Court of Appeals of Texas, Fourth District, San Antonio
Mar 30, 2022
No. 04-21-00178-CV (Tex. App. Mar. 30, 2022)

Opinion

04-21-00178-CV

03-30-2022

TEXAS DEPARTMENT OF PUBLIC SAFETY, Appellant v. Joseph B. SALINAS, Appellee


From the 224th Judicial District Court, Bexar County, Texas Trial Court No. 2018-CI-19512 Honorable Mary Lou Alvarez, Judge Presiding

Luz Elena D. Chapa, Justice Beth Watkins, Justice Lori I. Valenzuela, Justice

MEMORANDUM OPINION

Beth Watkins, Justice

REVERSED AND RENDERED

Appellant Texas Department of Public Safety appeals the trial court's April 19, 2021 order denying its plea to the jurisdiction. We reverse the trial court's order and render judgment dismissing appellee Joseph B. Salinas's claims against DPS.

Background

On August 8, 2017, DPS Special Agent John Wallace Vincent was assisting with the execution of an arrest warrant at a hotel in San Antonio. Vincent, who was part of a team assigned to secure the perimeter around the hotel, was watching the target room from an unmarked vehicle in a parking lot across the street. When the team assigned to execute the warrant began approaching the target room, Vincent decided to move his vehicle across the street to be closer to the hotel.

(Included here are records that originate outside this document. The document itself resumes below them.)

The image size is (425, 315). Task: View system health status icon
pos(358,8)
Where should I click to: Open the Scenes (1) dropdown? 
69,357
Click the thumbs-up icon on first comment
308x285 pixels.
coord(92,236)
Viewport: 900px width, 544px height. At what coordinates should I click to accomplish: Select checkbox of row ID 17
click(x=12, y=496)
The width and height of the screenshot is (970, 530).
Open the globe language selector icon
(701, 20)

Vincent testified that before he exited the parking lot, he made a full stop, looked both ways for oncoming traffic, and believed he had confirmed his path was clear. Nevertheless, when Vincent entered the roadway, he turned into the path of Salinas's vehicle. Salinas was unable to stop in time to avoid a collision. The officer who responded to the crash identified Vincent's failure to yield the right of way to Salinas as a "contributing factor" in the collision. Vincent testified that he had no objection to that finding, and the internal DPS Vehicle Accident Report indicated Vincent was at fault for the collision.

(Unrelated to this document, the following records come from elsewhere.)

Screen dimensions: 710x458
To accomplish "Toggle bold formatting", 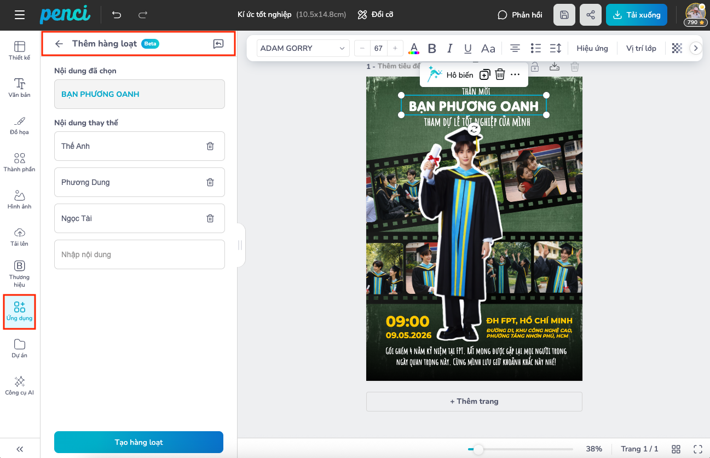I will point(432,48).
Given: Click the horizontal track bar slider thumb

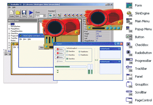Looking at the screenshot, I should point(57,71).
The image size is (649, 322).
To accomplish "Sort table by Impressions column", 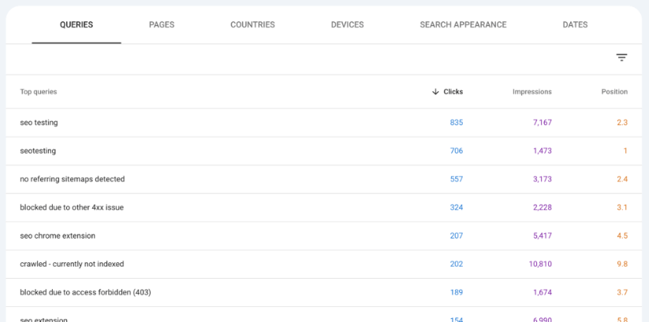I will (x=532, y=91).

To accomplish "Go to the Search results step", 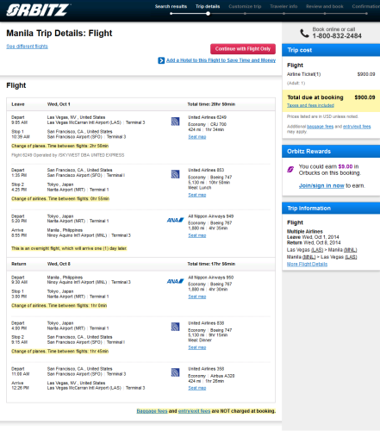I will pos(171,6).
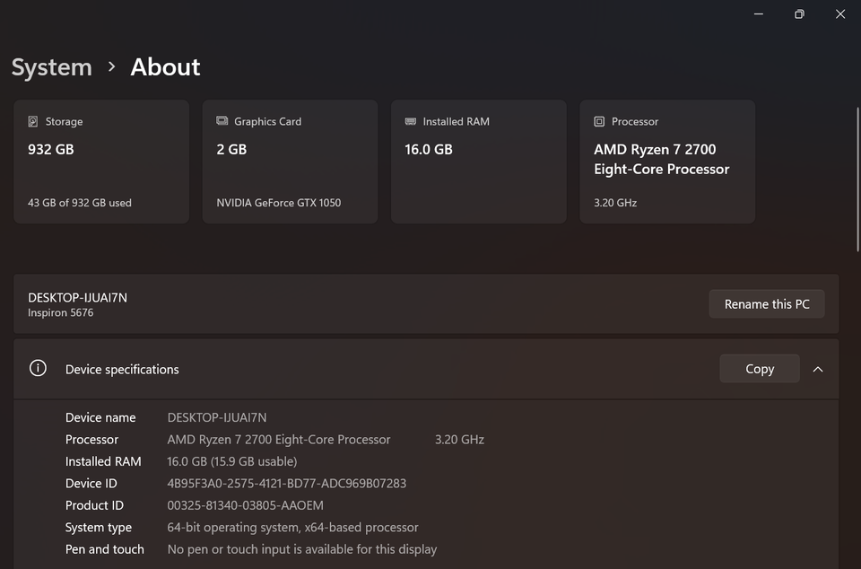Collapse the Device specifications section
This screenshot has height=569, width=861.
pyautogui.click(x=818, y=369)
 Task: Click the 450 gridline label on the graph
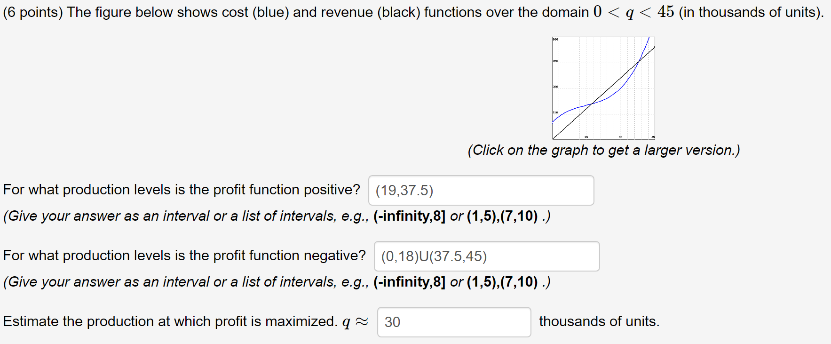(555, 61)
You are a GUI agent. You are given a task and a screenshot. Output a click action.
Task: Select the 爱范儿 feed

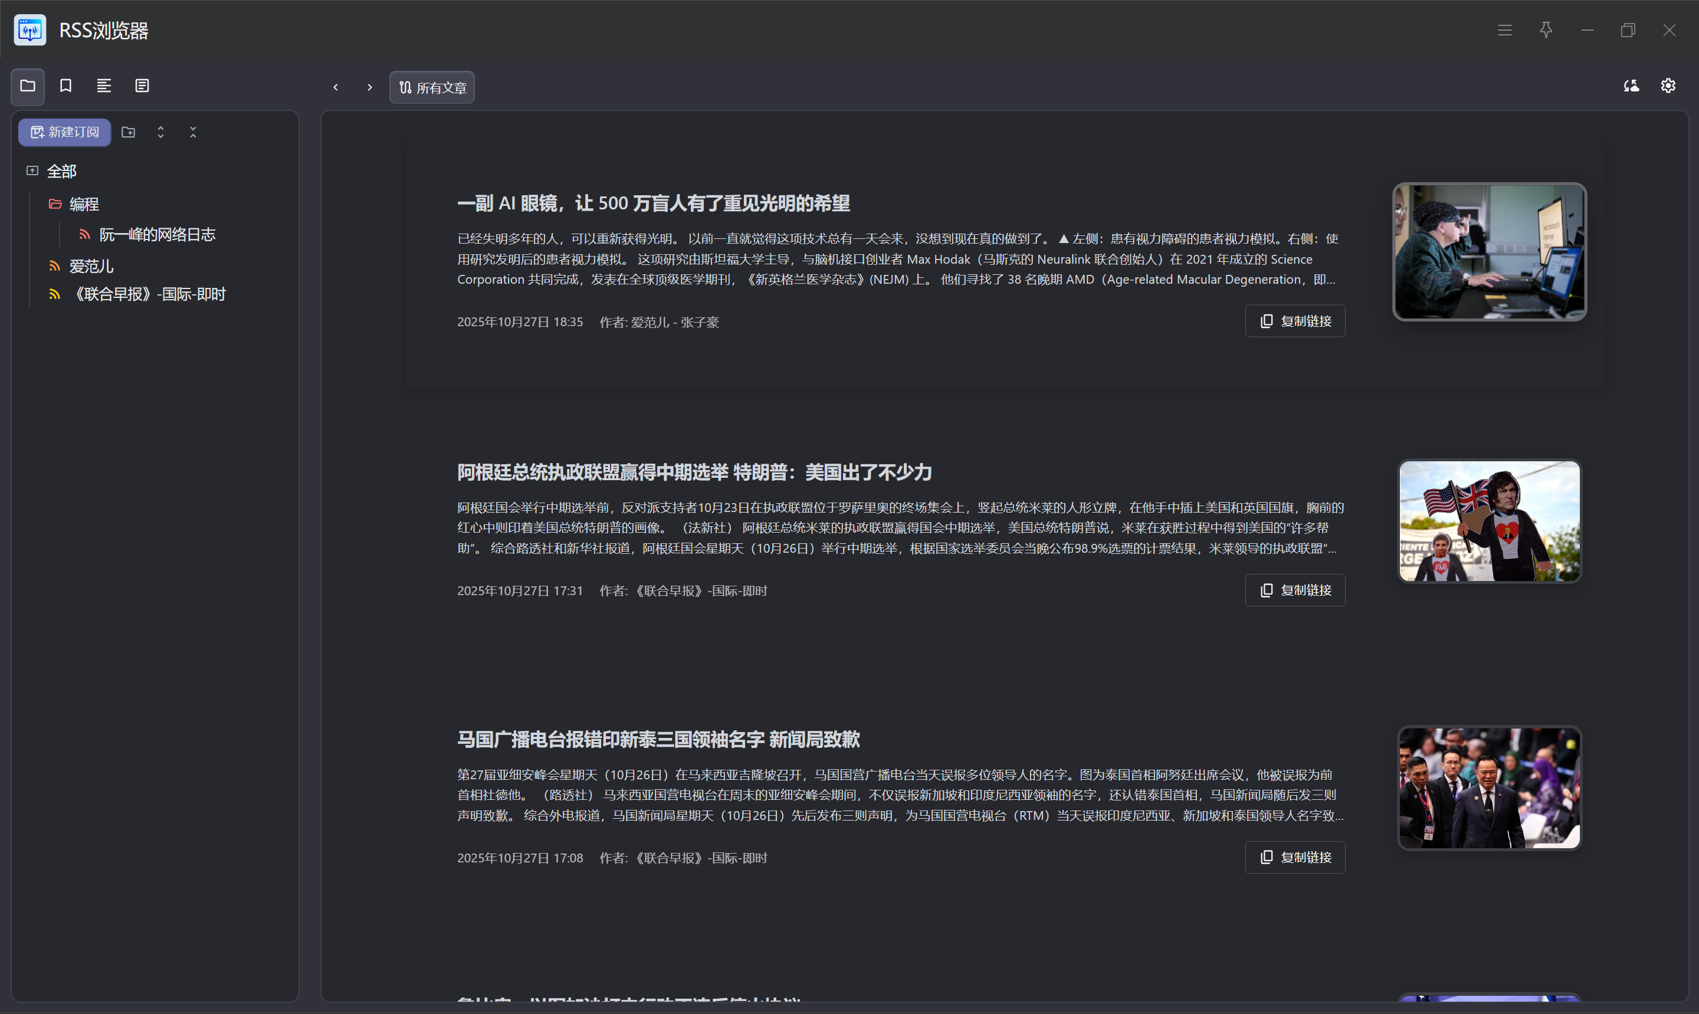click(x=91, y=266)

On October 9, 2018, Salinas sued DPS, alleging that Vincent's negligence had caused the collision and Salinas had been injured as a result. Salinas also alleged that the Texas Tort Claims Act waived DPS's immunity from suit. On March 12, 2021, DPS filed a plea to the jurisdiction, arguing that it was immune from Salinas's lawsuit under both the emergency exception to the TTCA and the doctrine of official immunity. Salinas responded, and DPS filed a reply. After a hearing, the trial court signed an order denying DPS's plea to the jurisdiction. This appeal followed.

Analysis

Standard of Review

A plea to the jurisdiction is a dilatory plea that will defeat a claim regardless of the claim's merit. Bland Indep. Sch. Dist. v. Blue, 34 S.W.3d 547, 554 (Tex. 2000); Anderson v. City of San Antonio, 120 S.W.3d 5, 7 (Tex. App.-San Antonio 2003, pet. denied). We review a trial court's ruling on a plea to the jurisdiction de novo. San Antonio Water Sys. v. Smith, 451 S.W.3d 442, 445 (Tex. App.-San Antonio 2014, no pet.). When a plea to the jurisdiction challenges the existence of jurisdictional facts, our review mirrors that of a traditional summary judgment. Tex. Dep't of Parks & Wildlife v. Miranda, 133 S.W.3d 217, 228 (Tex. 2004). "We take as true all evidence favorable to the nonmovant, indulge every reasonable inference, and resolve any doubts in the nonmovant's favor." Suarez v. City of Tex. City, 465 S.W.3d 623, 633 (Tex. 2015). If the evidence is undisputed or does not raise a fact question, the trial court rules on the plea as a matter of law. Miranda, 133 S.W.3d at 228. However, if the evidence raises a fact question on the jurisdictional issue, "then the trial court cannot grant the plea to the jurisdiction, and the fact issue will be resolved by the fact finder." Id. at 227-28.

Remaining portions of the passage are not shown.